### GOALS
• a. Answer these from the text on presentation structure and marking:
(i) What card layout did the writer adapt for a presentation?
(ii) To whom did the student presenting on Foucault write as if addressing?
(iii) Who, besides the other class members, gave the writer's presentation a very positive response?
• b. Pick up the text on presentation structure and marking at the point where it stops, and carry it on.

### TEXT PROVIDED
---------------

Yes, I didn't want to imply that 'traditionalist' forms should
dissappear in favour of new forms -- the problem is to do with the whole
judgement dichotomy, and the restrictions this can put upon the flow of
what's being said/dealt with when a criteria is set that provides only
some forms of discourse and play to take place, but prevents others. I
think that form and content have to happen simultaneously and I'm not
against structure, just pre-defined structures. One tactic I used
recently in a presentation where we where given a directive on form, but
where the structure was too simplistic and didn't have enough positions
for me to present my research, was to adapt the placements of a tarot
card layout -- no mysticism involved, it just happened that the multiple
positioned structure better suited my purposes -- it still allowed me to
break-down a complex set of material, but without reducing it into a
simple question/answer format.

> I'd rather explore than argue, myself.

yes - me too! Although I do think that 'arguable' postions emerge from
exploration, or perhaps its more that you can come up with possible
suggestions/openings rather than strict blue-print models to deal with
the 'problem'/issue???.

>
> Explore! Sad that the markers - some of them - will read this exploration
> as a poorly conceived or flawed/confused agrument?

Yes -- interesting, in the example of my presentation I just told you
about, the 'marker' sat there with her pre-formed criteria and tried to
tick off the points and got all confused and bewildered, but I got a
very positive response from the other class members AND the tutors who
just sat and listened. The only reason she was confused, I would
suggest, is because she continued to insist in trying to make my work
fit her structure, despite the fact that I had announced right from the
start that I had thrown it out and created my own. The same happened
with one of the other students who did a great presentation on Foucault
by writing it as if he was writing to his ten year old brother and read
it in the style of a bed-time story -- and it was great! but
alas.....the poor marker, who probably didn't 'hear' a word of it, just
sat there looking at the first point on her pre-printed sheet waiting
for a preconcieved statement so that she could tick or cross, and
consequently missed the whole point.


> right. But what i don't feel myself is the need to write myself in as a
> text alongside the text. I understand how this can look overly traditional
> or "objectivist", but tho I write in an objectivist way, I think its
> implict that these are just claims, I think "I" am already, still, too
> implicit. I don't want to make myself look overt. It's not that I am
> opposed to fictocrit, tho, it's just not what i do.

---------------

### DATA EXTRACT
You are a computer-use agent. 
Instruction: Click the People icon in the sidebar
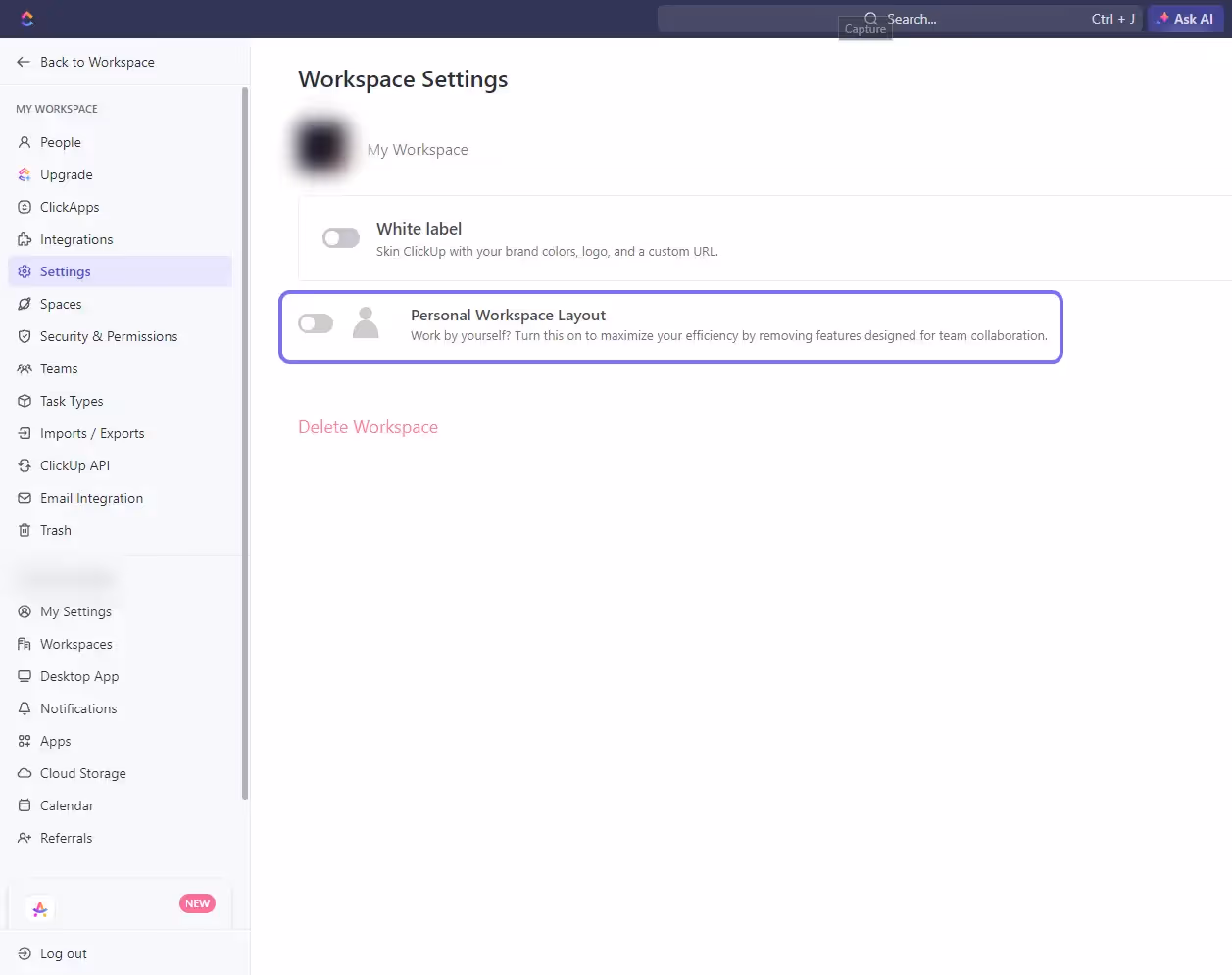[23, 142]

---------------

### TASK-BY-TASK OUTPUTS
• a.
(i) A tarot card layout.
(ii) His ten year old brother.
(iii) The tutors.

• b.
And I don't think anyone should do what doesn't feel right. I hope I
didn't imply that fictocrit was automatically better than -- and yes I
have read plenty that just seemed like a complete wank -- I always
suspect that these emerge from those people who think - oh! the new
trend, I must get in on it and all they end up with is contrived
bullshit! But, on the other hand, I think its always a learning
experience to experiment with different ways of doing things - but if it
doesn't work or if it stops feeling productive then move on...

Another point: I don't think writing yourself as a text alongside a
text needs to come into the equation -- it could work/does work if it
suits, but making it a criteria, well...you just end up with another
modelled generic form and a whole bunch of new limitations! Perhaps I'd
be better off to just speak of experimental(ing) texts rather than allow
myself to be latched onto terms like ficto-crit???

>
>
> I think there is more space opening up here. at JCU fictocrit is already
> an orthodoxy. One of my supervisors even directed me to do it. Wanted me
> to write myself in, give myself a clear position, etc.
>
> "I am a white male middle-class......
>

Yes -- this is a big problem -- this is the coding of ficto-crit and why
I said earlier that I was beginning to have my own misgivings about it.
I remember going through that whole 'write yourself in' bit, where the
yourself was assumed to be white and middle-class, but I couldn't fit
this criteria because I couldn't consider myself to be strictly middle
class -- so I just ended up writing a meditation on the conformitive
notions of class -- I mean what criteria defines?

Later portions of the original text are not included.